Julie is a Haas senior with a minor in Forestry. She is the co-founder and CFO of a successful nonprofit organization for girls called 100 Strong, and currently serves as an administrative associate to UC Berkeley’s Chancellor’s Advisory Committee on Sustainability. She has held leadership roles with Green Labs Certification, and has experience as program coordinator for UC Berkeley’s Campus Recycling Services. Julie is also affiliated to SQUELCH! and Berkeley Women in Business. She will be graduating Phi Beta Kappa, the oldest honor society for the liberal arts and sciences, and is an inducted member of Beta Gamma Sigma, a prestigious honor society for business students.
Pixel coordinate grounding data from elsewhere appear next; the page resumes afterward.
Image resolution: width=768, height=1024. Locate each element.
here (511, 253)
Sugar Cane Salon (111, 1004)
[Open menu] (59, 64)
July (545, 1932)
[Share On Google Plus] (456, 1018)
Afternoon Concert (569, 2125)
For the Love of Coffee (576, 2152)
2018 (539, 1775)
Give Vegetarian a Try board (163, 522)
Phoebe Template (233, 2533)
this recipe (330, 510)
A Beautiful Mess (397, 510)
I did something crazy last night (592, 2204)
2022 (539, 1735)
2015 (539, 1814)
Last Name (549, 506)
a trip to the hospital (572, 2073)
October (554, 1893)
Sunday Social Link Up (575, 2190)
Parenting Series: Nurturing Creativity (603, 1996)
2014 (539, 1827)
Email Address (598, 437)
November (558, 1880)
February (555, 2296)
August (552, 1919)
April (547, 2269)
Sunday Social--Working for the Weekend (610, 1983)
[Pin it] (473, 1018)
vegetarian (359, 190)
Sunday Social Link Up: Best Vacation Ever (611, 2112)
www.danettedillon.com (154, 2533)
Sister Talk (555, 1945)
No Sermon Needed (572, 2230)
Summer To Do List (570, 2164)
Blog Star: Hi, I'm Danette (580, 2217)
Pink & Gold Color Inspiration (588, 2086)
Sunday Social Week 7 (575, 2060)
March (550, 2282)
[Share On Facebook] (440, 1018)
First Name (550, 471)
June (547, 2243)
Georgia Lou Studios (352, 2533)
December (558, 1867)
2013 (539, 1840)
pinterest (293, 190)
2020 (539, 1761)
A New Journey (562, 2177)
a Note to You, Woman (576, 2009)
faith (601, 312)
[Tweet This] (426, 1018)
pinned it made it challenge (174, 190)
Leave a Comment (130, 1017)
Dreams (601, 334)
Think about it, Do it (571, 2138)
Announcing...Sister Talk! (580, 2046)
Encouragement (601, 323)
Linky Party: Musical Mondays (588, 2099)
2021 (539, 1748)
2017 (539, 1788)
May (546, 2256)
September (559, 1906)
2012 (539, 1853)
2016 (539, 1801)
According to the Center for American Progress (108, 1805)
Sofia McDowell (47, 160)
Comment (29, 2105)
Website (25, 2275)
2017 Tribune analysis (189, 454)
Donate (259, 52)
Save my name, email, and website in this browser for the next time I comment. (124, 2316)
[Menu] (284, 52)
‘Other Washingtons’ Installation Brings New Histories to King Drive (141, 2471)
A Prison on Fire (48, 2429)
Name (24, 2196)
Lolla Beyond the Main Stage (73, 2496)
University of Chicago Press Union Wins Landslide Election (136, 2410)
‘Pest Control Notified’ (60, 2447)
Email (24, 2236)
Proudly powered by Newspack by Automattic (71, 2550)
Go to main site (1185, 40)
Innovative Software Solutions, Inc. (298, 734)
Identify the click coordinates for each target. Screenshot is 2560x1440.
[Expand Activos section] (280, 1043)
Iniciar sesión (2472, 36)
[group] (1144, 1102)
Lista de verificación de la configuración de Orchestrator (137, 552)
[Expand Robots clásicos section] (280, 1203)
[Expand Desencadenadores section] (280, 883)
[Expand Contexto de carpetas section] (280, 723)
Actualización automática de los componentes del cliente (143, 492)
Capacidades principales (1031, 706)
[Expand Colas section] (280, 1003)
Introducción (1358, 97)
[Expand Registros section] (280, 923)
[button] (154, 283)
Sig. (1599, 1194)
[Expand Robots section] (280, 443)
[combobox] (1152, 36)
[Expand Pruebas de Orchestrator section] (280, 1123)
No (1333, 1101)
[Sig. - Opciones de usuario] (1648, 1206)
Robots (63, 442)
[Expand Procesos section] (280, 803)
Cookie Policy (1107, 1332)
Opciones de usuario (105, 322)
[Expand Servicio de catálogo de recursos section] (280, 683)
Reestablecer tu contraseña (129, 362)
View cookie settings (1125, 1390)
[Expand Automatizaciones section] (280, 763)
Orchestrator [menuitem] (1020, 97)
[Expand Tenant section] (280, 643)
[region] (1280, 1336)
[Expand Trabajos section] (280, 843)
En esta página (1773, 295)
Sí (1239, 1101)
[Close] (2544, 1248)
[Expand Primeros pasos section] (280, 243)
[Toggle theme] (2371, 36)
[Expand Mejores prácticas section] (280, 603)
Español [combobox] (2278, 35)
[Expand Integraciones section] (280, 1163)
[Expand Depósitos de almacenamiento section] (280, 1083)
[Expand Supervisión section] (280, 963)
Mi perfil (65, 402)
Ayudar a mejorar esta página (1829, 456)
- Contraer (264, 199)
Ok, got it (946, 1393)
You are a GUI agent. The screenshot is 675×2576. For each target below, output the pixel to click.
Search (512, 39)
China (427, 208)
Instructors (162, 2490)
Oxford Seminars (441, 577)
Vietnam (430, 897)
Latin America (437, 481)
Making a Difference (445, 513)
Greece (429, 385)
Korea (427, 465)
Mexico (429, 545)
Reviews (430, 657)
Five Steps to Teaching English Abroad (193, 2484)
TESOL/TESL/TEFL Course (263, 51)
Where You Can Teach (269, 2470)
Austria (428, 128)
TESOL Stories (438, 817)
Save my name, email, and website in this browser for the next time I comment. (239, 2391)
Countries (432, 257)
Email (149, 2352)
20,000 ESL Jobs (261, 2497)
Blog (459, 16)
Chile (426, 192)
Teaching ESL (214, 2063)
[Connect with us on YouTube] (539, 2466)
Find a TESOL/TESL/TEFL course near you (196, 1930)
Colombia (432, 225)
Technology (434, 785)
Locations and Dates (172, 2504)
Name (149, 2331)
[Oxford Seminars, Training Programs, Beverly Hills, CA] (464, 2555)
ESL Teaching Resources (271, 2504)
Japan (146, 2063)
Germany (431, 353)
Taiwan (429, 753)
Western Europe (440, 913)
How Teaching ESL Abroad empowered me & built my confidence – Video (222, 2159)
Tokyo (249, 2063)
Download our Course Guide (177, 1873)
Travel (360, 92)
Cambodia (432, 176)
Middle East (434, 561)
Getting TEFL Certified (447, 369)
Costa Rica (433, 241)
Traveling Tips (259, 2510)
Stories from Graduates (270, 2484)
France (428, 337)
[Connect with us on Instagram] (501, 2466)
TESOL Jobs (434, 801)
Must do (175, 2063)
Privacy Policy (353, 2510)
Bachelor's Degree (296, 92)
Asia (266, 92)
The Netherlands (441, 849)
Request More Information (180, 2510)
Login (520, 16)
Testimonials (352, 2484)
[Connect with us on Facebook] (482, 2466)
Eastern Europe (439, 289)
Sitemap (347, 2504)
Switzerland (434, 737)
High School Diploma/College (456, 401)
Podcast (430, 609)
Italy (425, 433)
She spent the last eight months of 2013 traveling around the world: from researching women’s rights in Morocco to joining protests supporting the legalization of gay marriage in Paris. This summer, she will be getting scuba certified and backpacking the John Muir Trail before starting her service with the Peace Corps as a Community Economic Development volunteer in El Salvador.


You will be graduating from one of the most prestigious business schools in the world and also received a full-time offer from Samsung. What made you want to join the Peace Corps?

My decision to join the Peace Corps was inspired by my Grandmother Betty. She was an incredible lady; she spent her life teaching art for the blind, traveling to 57 different countries, and led an American organization devoted to sending aid and creating better foreign relations with Cuba. She even met Fidel!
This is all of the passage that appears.